---------- Extracted material

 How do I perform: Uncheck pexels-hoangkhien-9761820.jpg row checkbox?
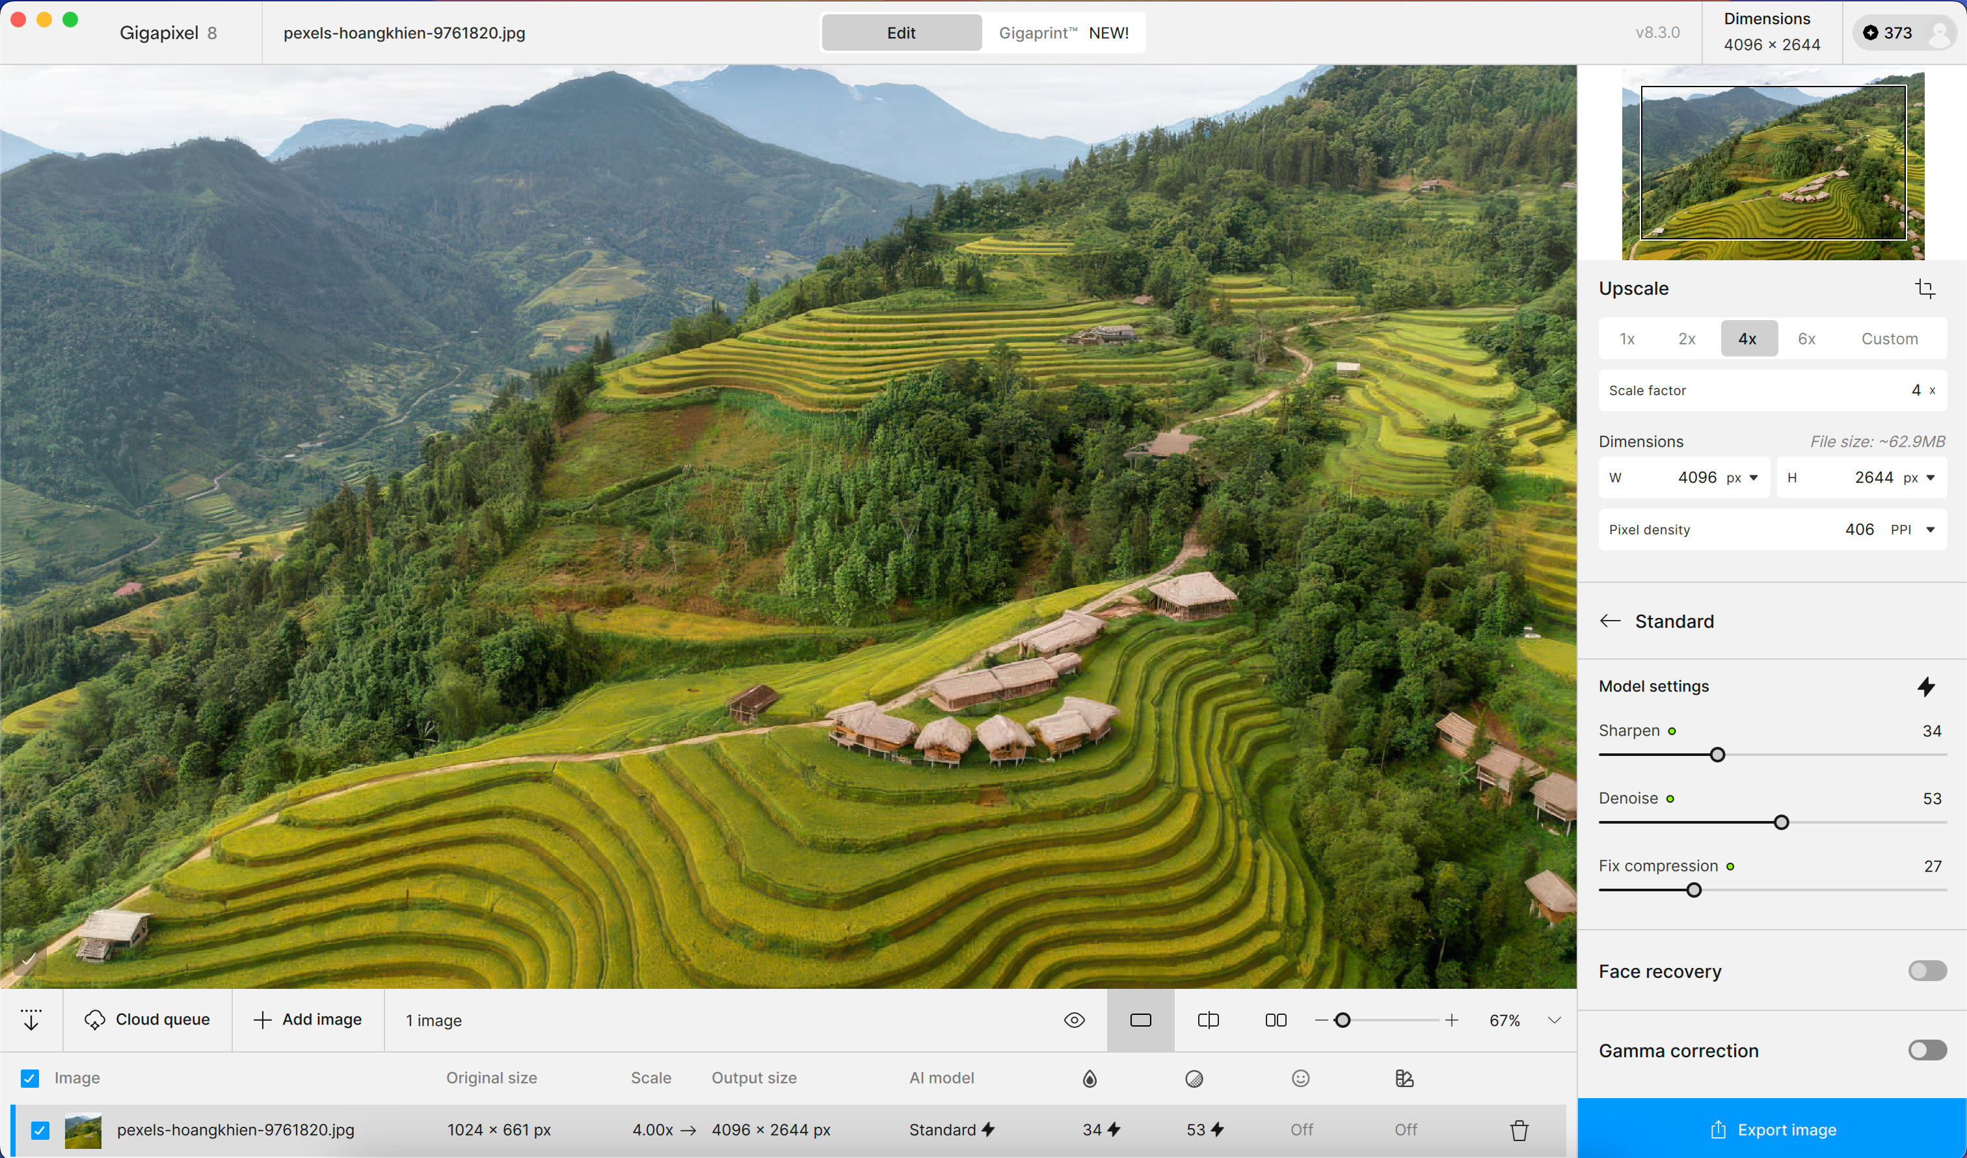coord(40,1130)
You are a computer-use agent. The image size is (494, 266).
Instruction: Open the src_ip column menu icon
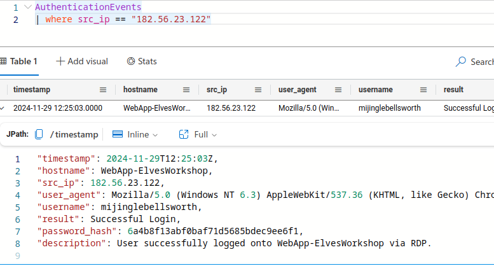pyautogui.click(x=258, y=90)
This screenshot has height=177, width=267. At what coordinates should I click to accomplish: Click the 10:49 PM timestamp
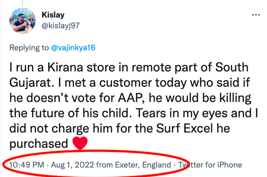click(x=27, y=165)
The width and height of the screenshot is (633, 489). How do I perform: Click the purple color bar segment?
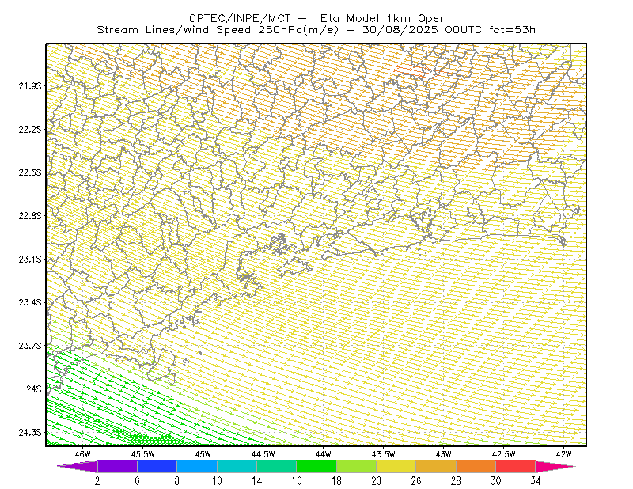pos(117,466)
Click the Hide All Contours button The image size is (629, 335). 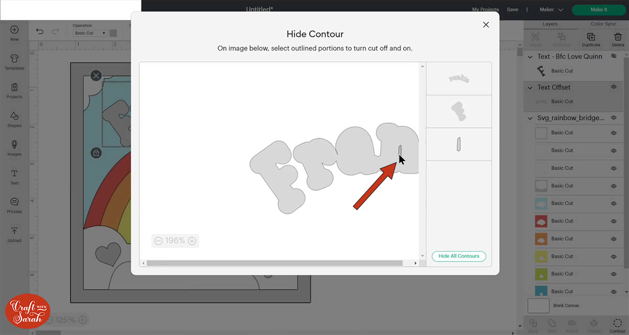pyautogui.click(x=459, y=256)
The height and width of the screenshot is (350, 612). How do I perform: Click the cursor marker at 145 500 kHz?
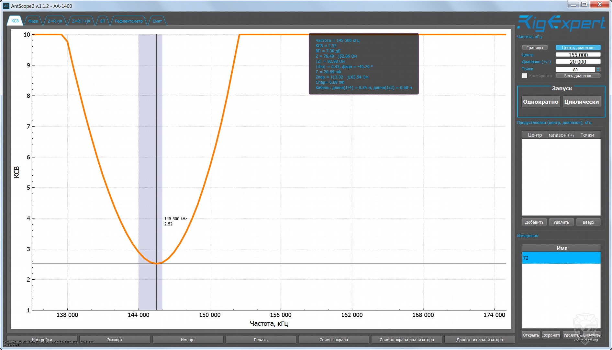click(x=156, y=263)
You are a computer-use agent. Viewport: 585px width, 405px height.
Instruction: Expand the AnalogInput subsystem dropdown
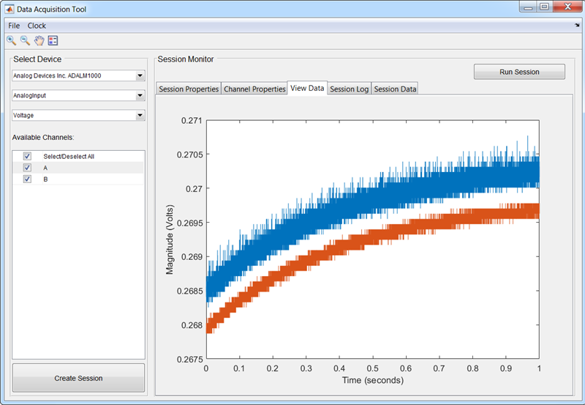(x=140, y=95)
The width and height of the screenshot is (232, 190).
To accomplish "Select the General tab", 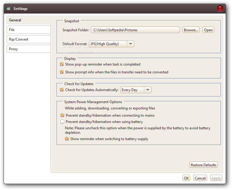I will 29,20.
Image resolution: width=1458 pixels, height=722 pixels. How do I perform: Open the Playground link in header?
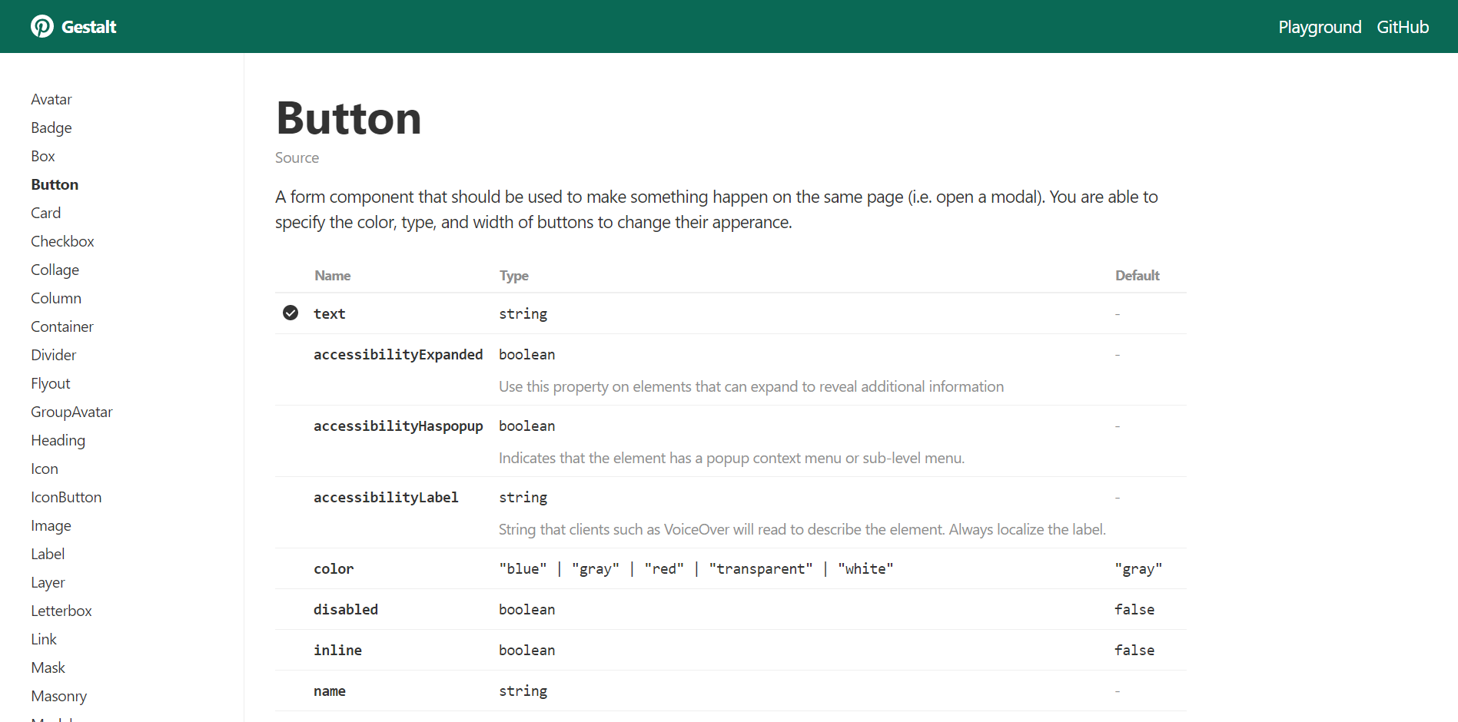click(x=1319, y=27)
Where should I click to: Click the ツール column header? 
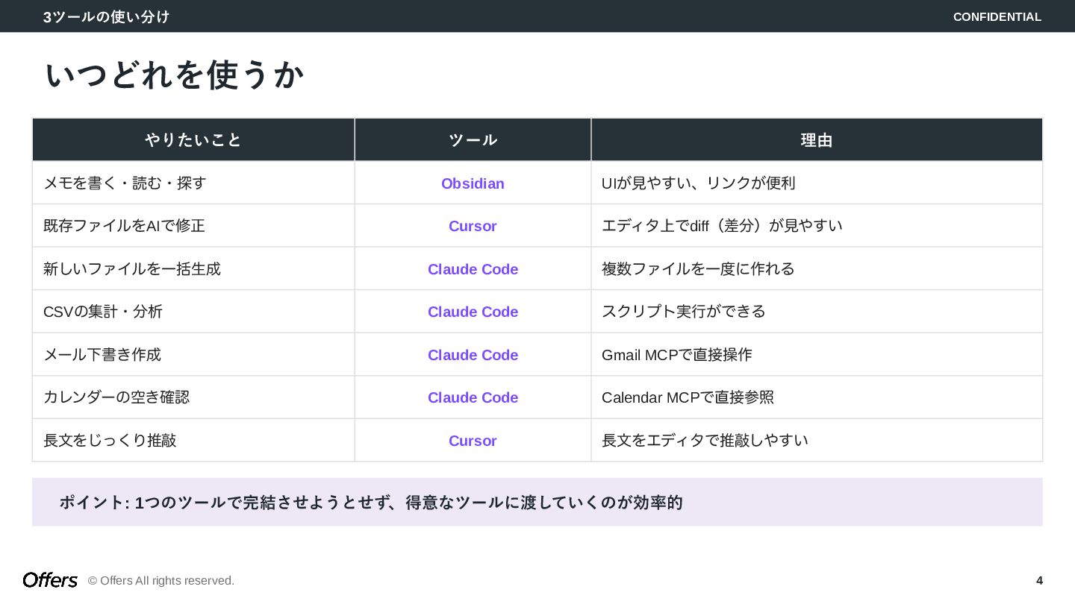(x=473, y=140)
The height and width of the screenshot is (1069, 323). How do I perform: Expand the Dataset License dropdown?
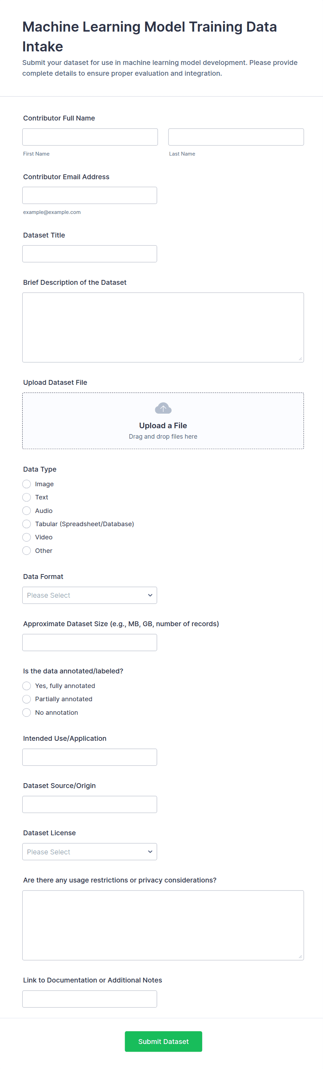pos(90,852)
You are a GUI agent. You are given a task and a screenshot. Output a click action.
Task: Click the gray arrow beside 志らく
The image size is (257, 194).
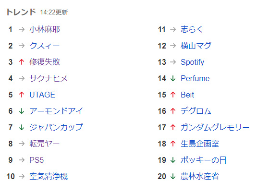173,29
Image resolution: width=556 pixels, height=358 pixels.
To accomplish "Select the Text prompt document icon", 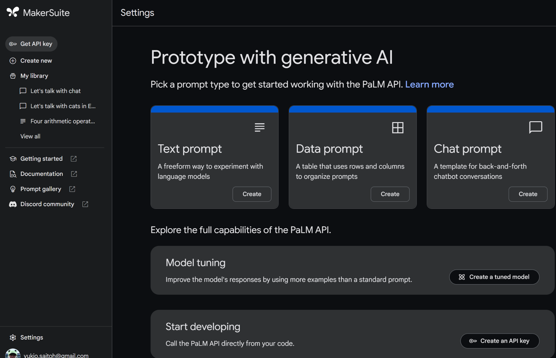I will tap(260, 127).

--------------------

--- What to produce ---
Please reproduce the rows word for word, starting at the first line and stopping after the line that contains "click(x=27, y=165)". Leave the pictures out of your copy.

--- Written answer ---
 How do I perform: Uncheck pexels-hoangkhien-9761820.jpg row checkbox?
coord(40,1130)
You are a computer-use agent. The image size is (494, 266).
Instruction: Open the src_ip column menu icon
pyautogui.click(x=258, y=90)
This screenshot has height=177, width=267. At what coordinates should I click to accomplish: Click the 10:49 PM timestamp
click(x=27, y=165)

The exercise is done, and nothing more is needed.